Anche nell’ipotesi in cui il distacco è consentito, peraltro, il passaggio all’impianto di riscaldamento autonomo delle unità abitative interessate deve essere autorizzato dall’assemblea condominiale con le maggioranze di cui all’art. 1136, comma 5, c.c. – ovvero con la maggioranza dei partecipanti al condominio e i due terzi del valore dell’edificio -, in quanto il distacco delle derivazioni dall’impianto principale è da considerarsi “innovazione” ai sensi dell’art. 1120 c.c..
Strettamente connessa a quanto sopra esposto è poi la problematica relativa al concorso alle spese di esercizio, manutenzione e conservazione dell’impianto centralizzato da parte di coloro che abbiano distaccato il proprio impianto di riscaldamento da quello comune.
L’art. 1118, secondo comma, c.c. prevede che il condomino non può, rinunziando al proprio diritto sulle parti comuni dell’edificio, sottrarsi al contributo nelle spese per la loro conservazione.
Parte della giurisprudenza, applicando estensivamente la suddetta disposizione legislativa, ha statuito che “il singolo condomino non può sottrarsi all’obbligo di concorrere, secondo la ripartizione risultante dalla tabelle millesimali, alle spese di erogazione del servizio centralizzato di riscaldamento distaccando la propria porzione immobiliare dal relativo impianto senza che rilevi in contrario la L. 29 maggio 1982, n. 308, sul contenimento dei consumi energetici” (Cass. N. 4278 del 1994).

Viceversa un orientamento giurisprudenziale più recente è dell’avviso che “autorizzato dall’assemblea dei condomini il distacco delle diramazioni di alcune unità immobiliari dall’impianto centrale di riscaldamento – sulla base della valutazione che dal distacco sarebbe derivata un’effettiva riduzione delle spese di esercizio e, per contro, non sarebbe stato determinato uno squilibrio in pregiudizio del regolare funzionamento dell’impianto – e venuta meno la possibilità che i medesimi locali fruiscano del riscaldamento, i proprietari di queste unità abitative non devono ritenersi tenuti a contribuire alle spese per un servizio che nei confronti dei loro immobili non viene prestato” (Cass.

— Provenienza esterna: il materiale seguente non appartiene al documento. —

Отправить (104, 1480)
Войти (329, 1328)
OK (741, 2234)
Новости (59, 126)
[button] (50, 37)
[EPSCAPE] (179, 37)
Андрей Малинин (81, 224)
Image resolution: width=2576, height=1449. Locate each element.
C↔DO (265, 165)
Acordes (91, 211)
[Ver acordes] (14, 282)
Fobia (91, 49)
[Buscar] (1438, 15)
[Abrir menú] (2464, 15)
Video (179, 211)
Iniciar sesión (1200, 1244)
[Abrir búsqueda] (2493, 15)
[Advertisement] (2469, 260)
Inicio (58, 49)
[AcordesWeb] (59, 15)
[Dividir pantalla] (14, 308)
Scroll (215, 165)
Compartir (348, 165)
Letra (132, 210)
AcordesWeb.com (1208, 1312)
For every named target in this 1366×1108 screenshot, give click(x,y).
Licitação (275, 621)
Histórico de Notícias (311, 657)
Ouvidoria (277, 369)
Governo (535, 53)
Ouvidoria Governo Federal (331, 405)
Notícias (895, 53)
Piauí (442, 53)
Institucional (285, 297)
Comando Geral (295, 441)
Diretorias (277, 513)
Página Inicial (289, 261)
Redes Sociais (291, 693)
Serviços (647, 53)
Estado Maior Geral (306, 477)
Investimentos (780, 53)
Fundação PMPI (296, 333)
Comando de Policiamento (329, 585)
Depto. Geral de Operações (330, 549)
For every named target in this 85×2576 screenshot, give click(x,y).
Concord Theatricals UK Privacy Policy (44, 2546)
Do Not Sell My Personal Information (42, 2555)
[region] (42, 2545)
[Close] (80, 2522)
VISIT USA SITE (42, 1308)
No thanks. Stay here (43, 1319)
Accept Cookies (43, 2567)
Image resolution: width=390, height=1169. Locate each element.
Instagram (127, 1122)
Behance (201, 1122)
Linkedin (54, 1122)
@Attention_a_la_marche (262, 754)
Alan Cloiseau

N. 129 del 1999 e N. 1597 del 1995).
Secondo il mio parere – suffragato da alcune decisioni della Suprema Corte di Cassazione, v. per es. sentenza n. 10214 del 20/11/96 – occorre distinguere tra spese necessarie alla conservazione del bene comune e spese relative all’uso del bene stesso.

Le prime devono essere sostenute da tutti i condomini in rapporto al valore della proprietà individuale; le spese necessarie per l’utilizzazione, viceversa, sono ripartite in proporzione all’uso e all’utilità che ciascun condomino può trarne. I condomini che si distaccano dall’impianto centralizzato sono, quindi, sempre obbligati per le spese di conservazione, essendo sempre questi comproprietari dell’impianto, mentre ben possono essere esonerati dalle spese di gestione dell’impianto (gasolio, etc.).

Nel momento in cui la Sua decisione di distacco dall’impianto centralizzato di riscaldamento diventerà definitiva, Le consiglio dunque di rivolgersi ad un tecnico abilitato che possa dichiarare in un’apposita relazione la piena idoneità dell’impianto in questione a funzionare regolarmente, senza pregiudizio alcuno per gli altri condomini, anche a seguito del distacco del Suo appartamento. Dopodiché dovrà informare l’amministratore della Sua decisione, affinché egli ponga la questione all’ordine del giorno della prossima assemblea condominiale, allegando già, ove in suo possesso, la relazione tecnica suddetta alla lettera di convocazione degli altri condomini. Ciò non sarà necessario se una clausola del regolamento condominiale autorizza già i singoli condomini a procedere al distacco.